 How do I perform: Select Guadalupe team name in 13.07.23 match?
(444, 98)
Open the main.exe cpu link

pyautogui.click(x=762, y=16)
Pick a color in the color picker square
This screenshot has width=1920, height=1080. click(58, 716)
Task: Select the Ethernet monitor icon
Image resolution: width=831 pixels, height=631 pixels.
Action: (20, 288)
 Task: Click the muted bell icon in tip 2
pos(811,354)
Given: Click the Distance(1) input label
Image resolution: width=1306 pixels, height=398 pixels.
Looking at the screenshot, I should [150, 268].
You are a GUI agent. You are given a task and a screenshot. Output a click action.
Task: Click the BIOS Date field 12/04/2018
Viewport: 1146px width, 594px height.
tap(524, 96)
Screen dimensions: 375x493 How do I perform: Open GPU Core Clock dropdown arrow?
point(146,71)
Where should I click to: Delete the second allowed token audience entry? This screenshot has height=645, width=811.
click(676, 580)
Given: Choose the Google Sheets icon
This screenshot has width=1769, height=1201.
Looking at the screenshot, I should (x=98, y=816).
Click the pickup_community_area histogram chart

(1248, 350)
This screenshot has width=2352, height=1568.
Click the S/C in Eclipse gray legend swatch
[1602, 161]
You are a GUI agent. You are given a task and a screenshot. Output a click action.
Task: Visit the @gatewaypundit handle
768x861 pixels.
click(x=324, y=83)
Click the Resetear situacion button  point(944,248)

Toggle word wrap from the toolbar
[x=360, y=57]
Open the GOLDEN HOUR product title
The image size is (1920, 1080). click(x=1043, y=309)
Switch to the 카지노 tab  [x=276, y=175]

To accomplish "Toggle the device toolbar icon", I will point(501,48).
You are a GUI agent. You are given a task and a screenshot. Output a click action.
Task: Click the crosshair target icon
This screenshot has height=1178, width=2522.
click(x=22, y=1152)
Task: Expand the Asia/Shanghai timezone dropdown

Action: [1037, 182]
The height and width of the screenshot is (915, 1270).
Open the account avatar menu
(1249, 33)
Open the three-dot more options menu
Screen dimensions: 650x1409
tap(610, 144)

▶ **Exercise task**: Put every line of the records above into a JSON list of strings, with one string per line and blank lines left out.

▶ **Finished answer**:
[
  " How do I perform: Select Guadalupe team name in 13.07.23 match?",
  "(444, 98)",
  "Open the main.exe cpu link",
  "pyautogui.click(x=762, y=16)",
  "Pick a color in the color picker square",
  "This screenshot has width=1920, height=1080. click(58, 716)",
  "Task: Select the Ethernet monitor icon",
  "Image resolution: width=831 pixels, height=631 pixels.",
  "Action: (20, 288)",
  " Task: Click the muted bell icon in tip 2",
  "pos(811,354)",
  "Given: Click the Distance(1) input label",
  "Image resolution: width=1306 pixels, height=398 pixels.",
  "Looking at the screenshot, I should [150, 268].",
  "You are a GUI agent. You are given a task and a screenshot. Output a click action.",
  "Task: Click the BIOS Date field 12/04/2018",
  "Viewport: 1146px width, 594px height.",
  "tap(524, 96)",
  "Screen dimensions: 375x493 How do I perform: Open GPU Core Clock dropdown arrow?",
  "point(146,71)",
  "Where should I click to: Delete the second allowed token audience entry? This screenshot has height=645, width=811.",
  "click(676, 580)",
  "Given: Choose the Google Sheets icon",
  "This screenshot has width=1769, height=1201.",
  "Looking at the screenshot, I should (x=98, y=816).",
  "Click the pickup_community_area histogram chart",
  "(1248, 350)",
  "This screenshot has width=2352, height=1568.",
  "Click the S/C in Eclipse gray legend swatch",
  "[1602, 161]",
  "You are a GUI agent. You are given a task and a screenshot. Output a click action.",
  "Task: Visit the @gatewaypundit handle",
  "768x861 pixels.",
  "click(x=324, y=83)",
  "Click the Resetear situacion button  point(944,248)",
  "Toggle word wrap from the toolbar",
  "[x=360, y=57]",
  "Open the GOLDEN HOUR product title",
  "The image size is (1920, 1080). click(x=1043, y=309)",
  "Switch to the 카지노 tab  [x=276, y=175]",
  "To accomplish \"Toggle the device toolbar icon\", I will point(501,48).",
  "You are a GUI agent. You are given a task and a screenshot. Output a click action.",
  "Task: Click the crosshair target icon",
  "This screenshot has height=1178, width=2522.",
  "click(x=22, y=1152)",
  "Task: Expand the Asia/Shanghai timezone dropdown",
  "Action: [1037, 182]",
  "The height and width of the screenshot is (915, 1270).",
  "Open the account avatar menu",
  "(1249, 33)",
  "Open the three-dot more options menu",
  "Screen dimensions: 650x1409",
  "tap(610, 144)"
]